Challenge of Evidence in Individualized Medicine

Kathleen Kraft; Wolfgang Hoffmann

Disclosures

Personalized Medicine. 2012;9(1):65-71. 

In This Article

Conclusion & Future Perspective

Even though many medical practitioners still look at the concept of EBM with considerable skepticism, over several recent decades it has already greatly contributed to major advances in medicine. However, while evidence-based guidelines can inform rational treatment decisions, they cannot replace individual clinical judgment. For a long time physicians will have to decide whether any body of evidence rightfully applies to this individual patient and how established evidence and clinical judgment can be integrated in a good clinical decision. Considering state-of-the-art scientific evidence in each medical decision will improve medical care.[45,46] Individualized medicine offers promising approaches to consider even more evidence. The example of tumor treatment exemplifies that individualized medicine has found its way in the guidelines. Nevertheless, both acceptance and implementation of these guidelines need to be improved in the future. Transparent and reliable rules for reimbursement will be a focus of further discussions and will be pivotal to improve acceptance. Yet clinical medicine is only just at the beginning of tailoring its therapies. By dividing patient groups into subgroups, clinical trials are becoming more complex in the context of individualized medicine.
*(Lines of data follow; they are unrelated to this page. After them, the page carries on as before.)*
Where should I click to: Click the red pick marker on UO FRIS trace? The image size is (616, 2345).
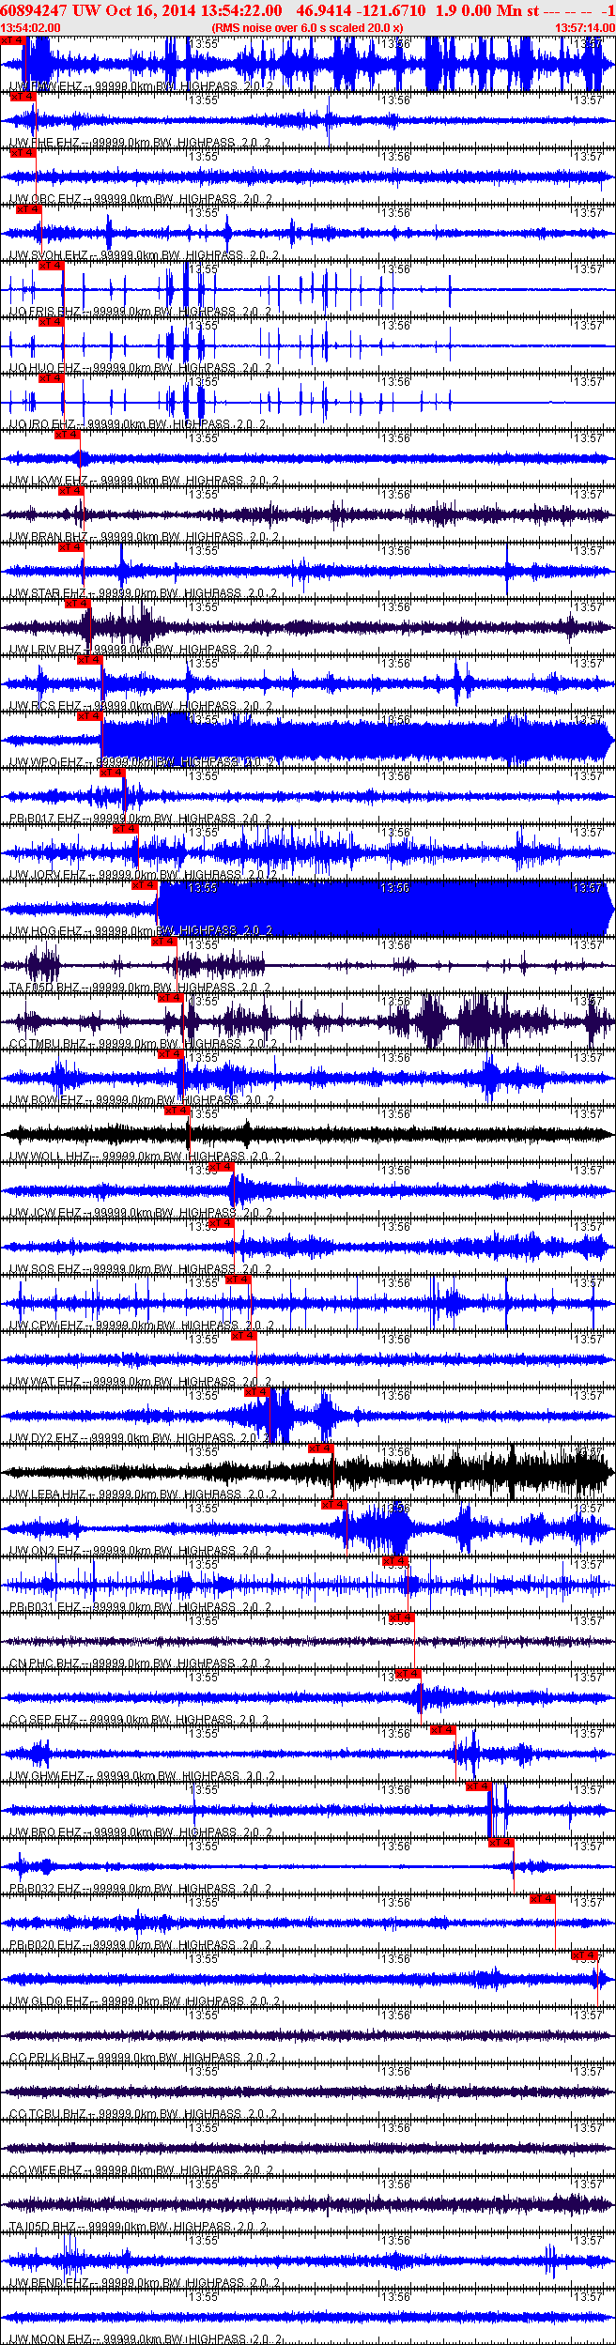click(x=51, y=266)
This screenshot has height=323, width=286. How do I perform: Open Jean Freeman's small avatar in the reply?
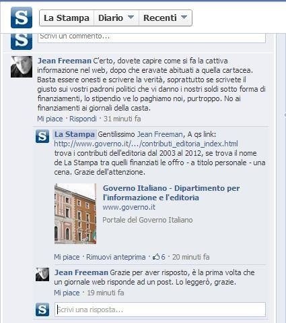(x=42, y=274)
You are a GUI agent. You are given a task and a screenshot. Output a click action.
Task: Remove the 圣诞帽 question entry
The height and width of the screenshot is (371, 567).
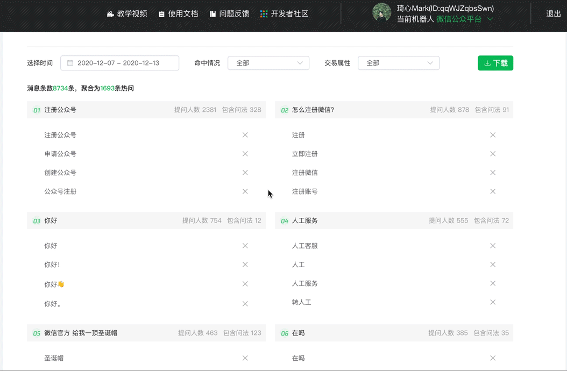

A better standardization of methods, more accurately characterized patients and much larger sample sizes will be necessary for the clinical validation of research results. Therefore, in the future, clinical trials will increasingly require a network of large research projects involving industry and experts from various areas beyond clinical medicine such as molecular biology, genetics, analytical chemistry, engineering, epidemiology and statistics.[47] The goal of evidence-based individualized medicine is not new – condensing the best available scientific evidence to inform clinical decisions. This applies identically to any rational concept of individualized medicine. However, with their different emphasis EBM and individualized medicine will complement each other and will stimulate better hypotheses, more precise research questions, more integrative, comprehensive diagnostic and therapeutic concepts and detailed clinical algorithms that allow to more adequately address the diversity of each of our individual patients.